People rose to the challenge. The conversation in the community meetings resonated with the individuals we were training because they had lived experience in the foundation’s three health priorities—behavioral health, family caregiving and diabetes. Some could relate to all three. 

The community conversations became real for me when people started talking about their personal challenges. Our youth talked about being fearful and their problems in school. There had been a shooting around the time of one of the meetings.  One of the youths shared that his brother had been shot at—the bullets just missing him.  That conversation led to one of the sheriffs talking about how she felt that she didn’t have a way to help people.  Her only option was to lock them up knowing that many just needed a chance and support. 

Pastor of St. Matthews Missionary Baptist Church Reverend Willie Lawrence, Open Table Participants Marvin and Beverlee, Barbara Bataille and C. Veree Jenkins, CEO/founder of the Federation of Families of Florida

I could tell by the openness of the conversation that the people in the meeting saw that maybe they could have the opportunity to be change agents. And then a resident and leader in our faith community—Pastor Willie Lawrence—mentioned Open Table.  I was dancing inside.

Our organization had been introduced to Open Table through our work in Children’s Mental Health System of Care as a promising practice.

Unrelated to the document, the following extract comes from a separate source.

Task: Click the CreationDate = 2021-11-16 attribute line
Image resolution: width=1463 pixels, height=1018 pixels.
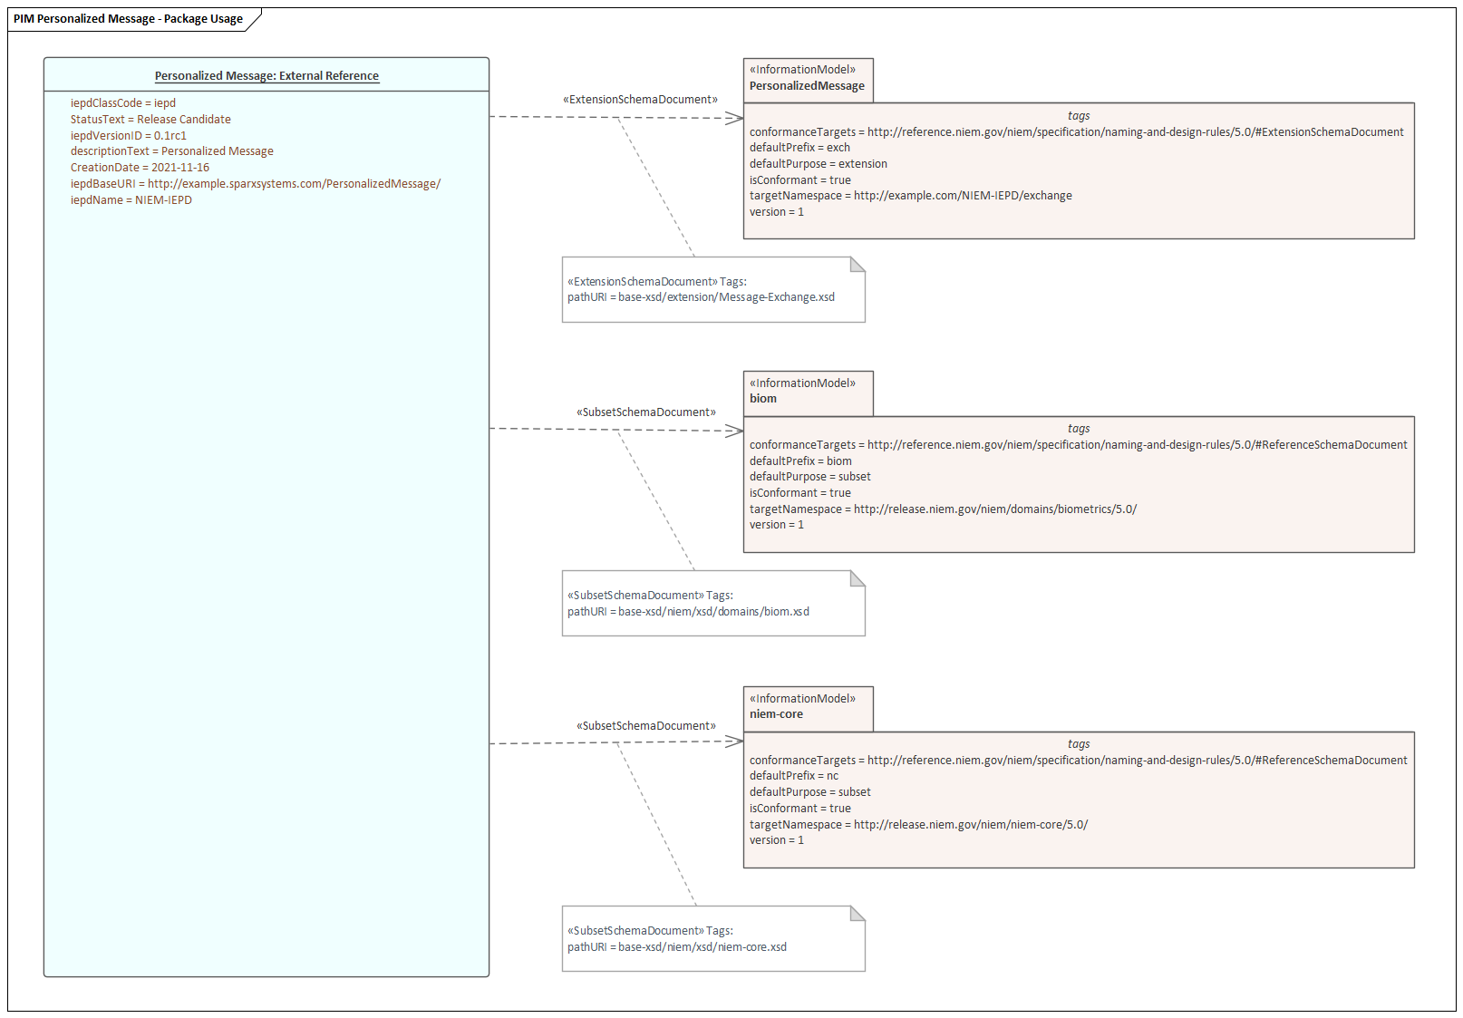Action: (x=139, y=167)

It’s a national faith-based model that brings together a ‘table’ of approximately ten individuals to invest their time, personal connections, and skills in the life of an individual or family on a weekly basis over the long term, becoming a team of advocates to move them out of poverty, permanently.  We had begun exploring the idea within our System of Care Community Partners Group and I had the opportunity to send two peer leaders to a conference where Jon Katov, the founder of Open Table, and John Vandenberg, a consulting board member for the organization, were speaking about Open Table. One of the peer leaders was life-long resident, Pastor Lawrence, who raised Open Table as an option at the meeting.

The enthusiasm and energy around the room for Open Table grew.  To hear a resident raise the concept during the Healthier Glades meeting was the shift we were looking for. Everybody in the room began to say this makes sense.  People got involved. From that point on, it turned out to be not just a Palm Health Foundation or Healthier Glades-driven project, but something the residents said they really wanted to do.  That’s what we all hoped would happen, and it happened.

I became like staff to the residents.  But that was OK.  That’s why I was supposed to be there.  To give them the support where they needed it.  That’s the role of Healthier Together.  Let the residents lead and provide the staff to support the process until they have the capacity to do it themselves.

What resonated about Open Table is that it’s a faith-based model.  The Glades is steeped in faith. When you have the pastors buying into it, and the residents saying this is what we want, it clicked. And it was a model where people could speak for themselves and still have leadership in directing their own lives. 

Open Table happened at just the right time.  In that first meeting, a fire was lit.  It was the right environment for the birth of Open Table.  Palm Health Foundation came in with tools and structure to enhance what was already there, but maybe hadn’t been identified or lifted to the surface yet.  That’s what Healthier Glades did.”

Sustainable impact: Faith, government, business, nonprofit, healthcare and community leaders have embraced Open Table in the Glades, which was the first Open Table model launched in a rural, low income Florida community.  Joe Kyles, Mayor of the City of South Bay, became the first U.S. mayor to sponsor an Open Table in his community to primarily address the plight of young black males and their families.  Mayor Wilson, City of Belle Glade Mayor Wilson and City of Pahokee Mayor Babbs have joined as well.  Thirteen youth have been helped by the tables to-date through the four churches that have joined the initiative.  Recruitment for new table members is ongoing to meet the needs of the Glades residents in need of community support.